Required work:
1 > How would you translate this sentence from the code excerpt into Spanish: "This code document will read in clean district datasets and merge it all into one yearly dataset."?
2 > Could you write out the part of the code excerpt from "Loads all CSV" up to and including "the CSV files."?

This code document will read in clean district datasets and merge it all into one yearly dataset. 

In [61]:
#Loading in necessary packages 
import pandas as pd
import os

In [62]:
def load_cleaned_datasets(directory: str) -> dict:
    """
    Loads all CSV files from the given directory into a dictionary of pandas DataFrames.
    
    - Removes any dataset whose filename contains "ref_".
    - Moves any dataset whose filename contains "district_type" to the end of the dictionary. (Helps with merging)
    
    Parameters:
        directory (str): Path to the directory containing the CSV files.
    
    Returns:
        dict: A dictionary where keys are filenames (without .csv) and values are pandas DataFrames.
    """
    # List all CSV files in the directory
    csv_files = [f for f in os.listdir(directory) if f.endswith(".csv")]

    # Load each CSV into a dictionary with filename (without extension) as key
    dfs = {os.path.splitext(f)[0]: pd.read_csv(os.path.join(directory, f)) for f in csv_files}

    # Remove keys that contain "ref_"

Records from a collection

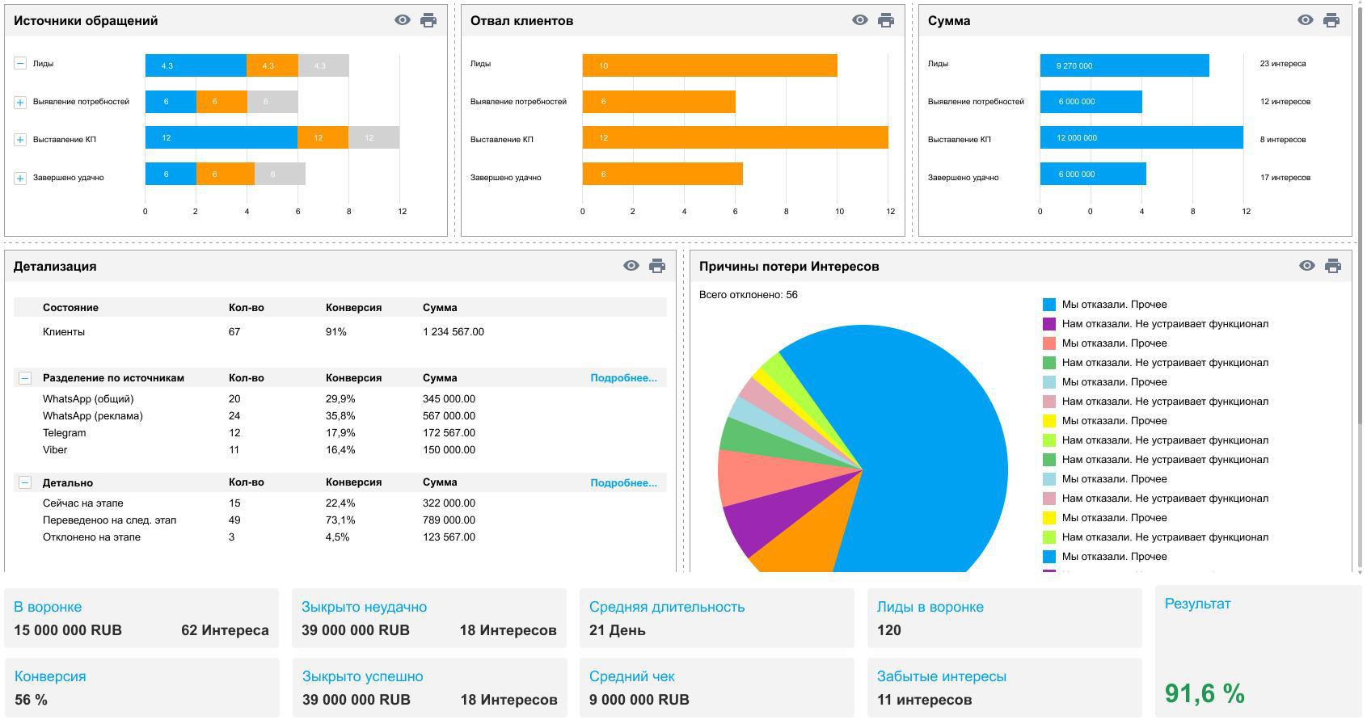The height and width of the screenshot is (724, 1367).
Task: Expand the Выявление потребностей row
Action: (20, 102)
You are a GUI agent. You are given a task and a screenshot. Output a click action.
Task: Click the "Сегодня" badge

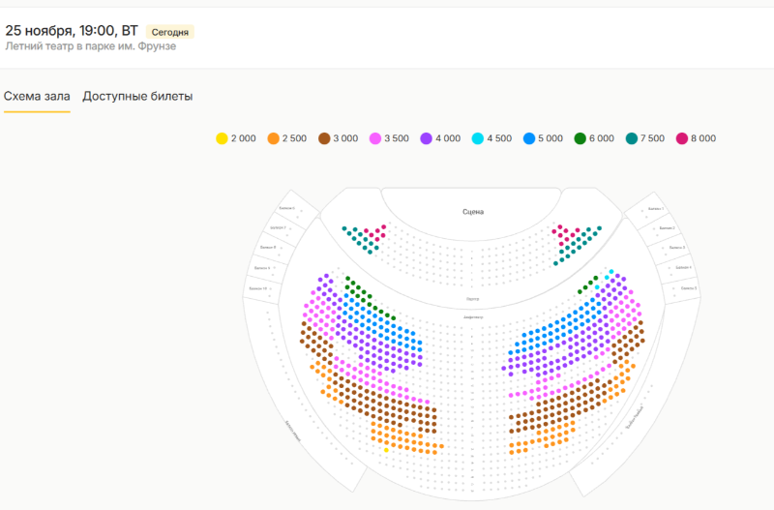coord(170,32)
--
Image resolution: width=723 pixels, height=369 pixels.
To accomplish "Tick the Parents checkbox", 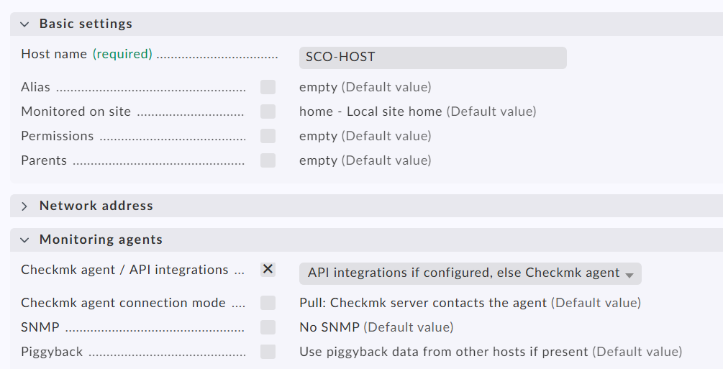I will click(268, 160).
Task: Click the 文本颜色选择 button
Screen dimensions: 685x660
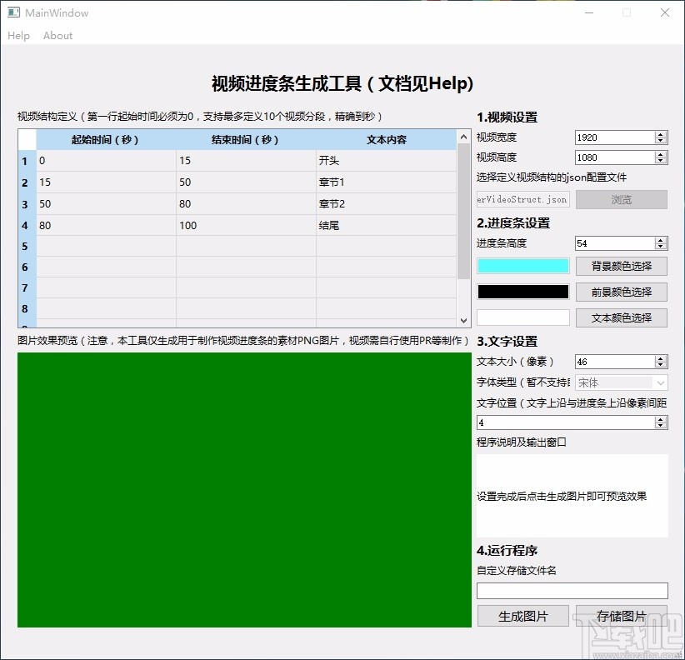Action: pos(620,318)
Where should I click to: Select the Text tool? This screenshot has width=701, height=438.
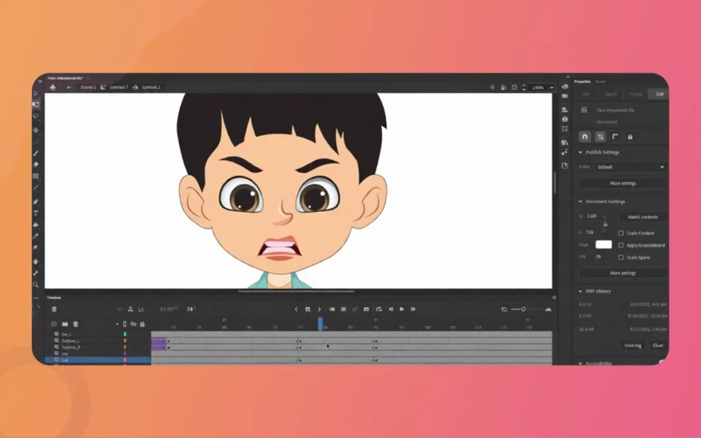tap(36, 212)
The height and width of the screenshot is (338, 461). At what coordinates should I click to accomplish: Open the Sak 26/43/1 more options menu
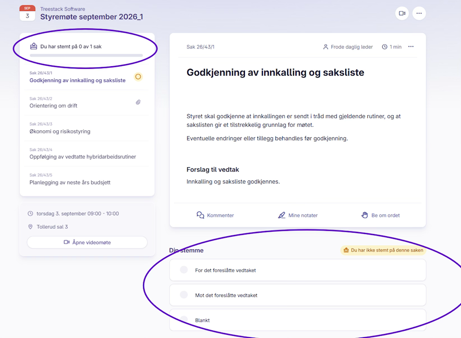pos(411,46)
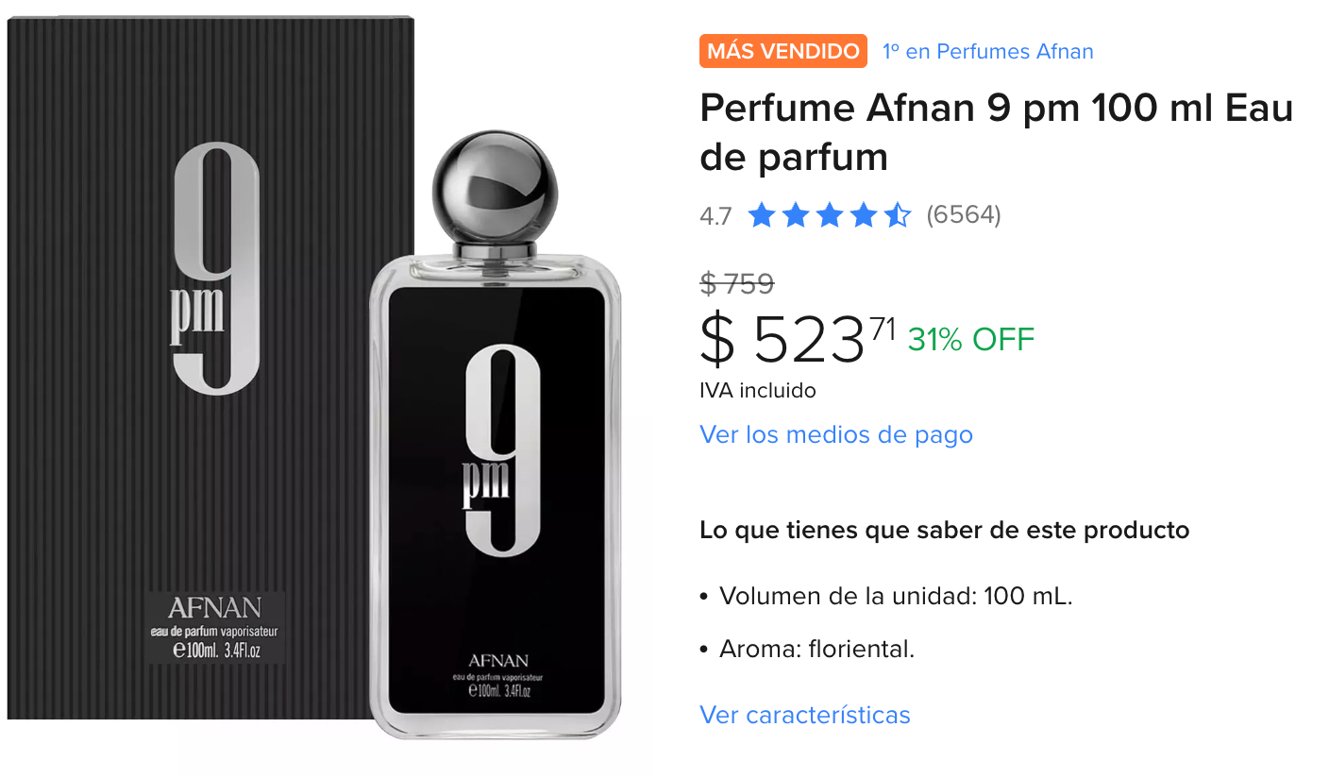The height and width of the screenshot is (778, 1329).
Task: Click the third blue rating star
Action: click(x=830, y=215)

Answers in order:
1 > Este documento de código leerá los conjuntos de datos limpios de los distritos y los combinará todos en un único conjunto de datos anual.

2 >
Loads all CSV files from the given directory into a dictionary of pandas DataFrames.
    
    - Removes any dataset whose filename contains "ref_".
    - Moves any dataset whose filename contains "district_type" to the end of the dictionary. (Helps with merging)
    
    Parameters:
        directory (str): Path to the directory containing the CSV files.